Na taki wynik po pierwszej połowie składało się jednak więcej czynników. Może przede wszystkim – za sprawą kontuzji raptem chwilę spędził na parkiecie Nick Johnson, a chyba nie trzeba podkreślać, jak ważną postacią był w ostatnich meczach Trefla. Do tego należy doliczyć kolejne celne trójki Kinga. Szczecinianie trafiali raz za razem! Co ciekawe, Whitehead i Novak rzucali nawet z jednej nogi! Skądś to znamy, prawda? Tony Meier – jak za swoich najlepszych czasów. Jovan Nowak – drugim Andrzejem Mazurczakiem nie będzie, ale śmiało można powiedzieć, że Kingowi udało się pozyskać jakościowe zastępstwo. Wszystko składało się na coraz większą przewagę szczecinian w piątkowym ćwierćfinale.

Znaczący, ale jednak tylko chwilowy, zryw Trefla przypadł według mnie na sam początek trzeciej kwarty. Pierwsza akcja – zbiórka w ataku i celna trójka Aarona Besta. Wyraźnie czuć było motywację do pokazania się z lepszej strony. Właśnie wtedy sopocianie dali sygnał, że po zmianie stron faktycznie ruszą do odrabiania strat. Nic z tego. Już w następnej akcji w ten sam sposób odpowiedział Aleksander Dziewa, a różnicą między drużynami znów wynosiła 22 punkty.

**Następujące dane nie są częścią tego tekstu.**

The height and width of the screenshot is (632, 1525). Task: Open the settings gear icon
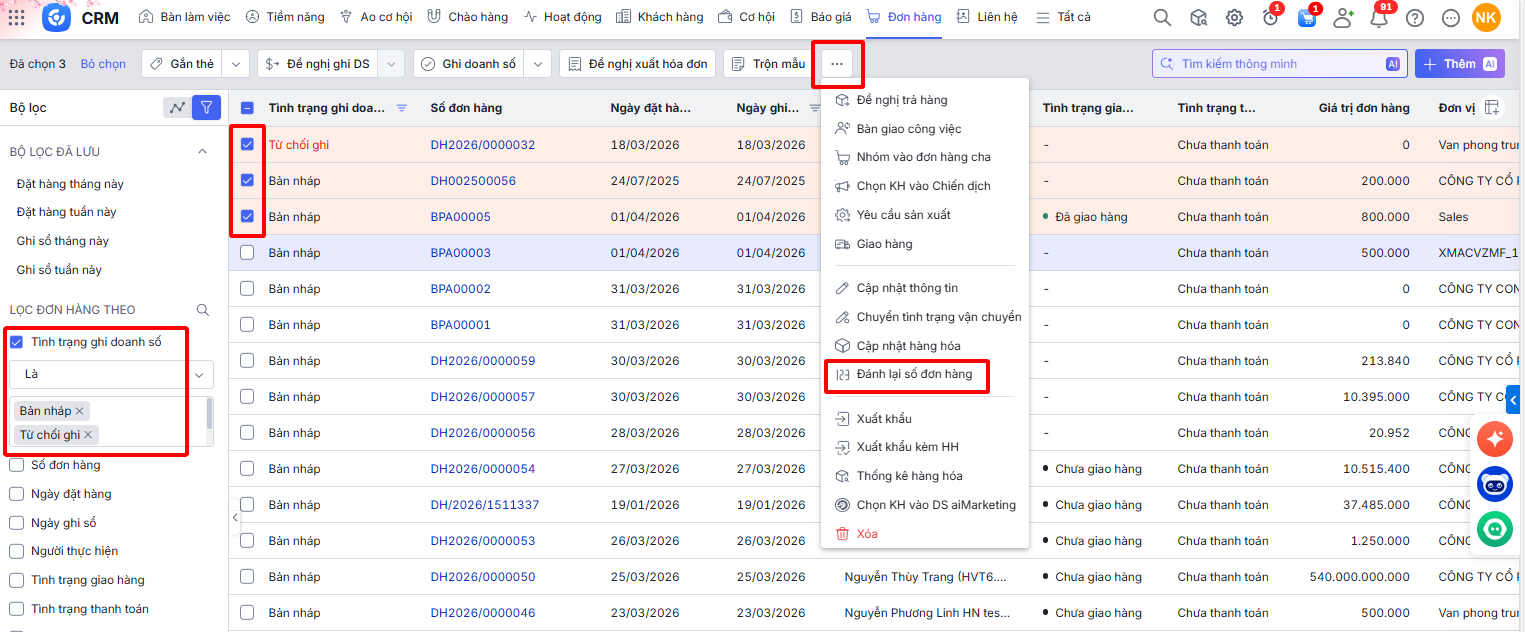1234,17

Kwarta numer cztery nie przyniosła za sobą jakiegoś nagłego obrotu spraw. Mecz został dokończony – to chyba trafne określenie. Defensywa Trefla wciąż nie funkcjonowała odpowiednio – sopocianie systematycznie co kwartę tracili przynajmniej 21 oczek. Dużo! Zespół prowadzony przez Żana Tabaka nie poszedł jednak śladami Dzików. Nie było powrotu do wyrównanej rywalizacji i przedłużonej nadziei, że może jednak uda się awansować do półfinału. King był znacznie lepszy – 97:77.